---- Dataset
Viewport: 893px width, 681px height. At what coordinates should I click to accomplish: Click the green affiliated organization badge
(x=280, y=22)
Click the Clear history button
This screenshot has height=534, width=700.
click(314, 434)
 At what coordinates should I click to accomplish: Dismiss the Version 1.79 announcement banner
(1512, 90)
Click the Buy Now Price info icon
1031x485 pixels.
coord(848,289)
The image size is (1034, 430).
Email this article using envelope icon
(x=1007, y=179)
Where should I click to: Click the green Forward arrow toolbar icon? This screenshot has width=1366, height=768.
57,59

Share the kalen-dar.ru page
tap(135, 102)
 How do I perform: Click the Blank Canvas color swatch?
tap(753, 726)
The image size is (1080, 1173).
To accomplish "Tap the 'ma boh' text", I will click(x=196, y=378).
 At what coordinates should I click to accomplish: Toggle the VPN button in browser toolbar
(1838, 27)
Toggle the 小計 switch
--------
*About this task*.
The number alone is wanted: how many lines of the records above include the string "image".

*Response below*.
2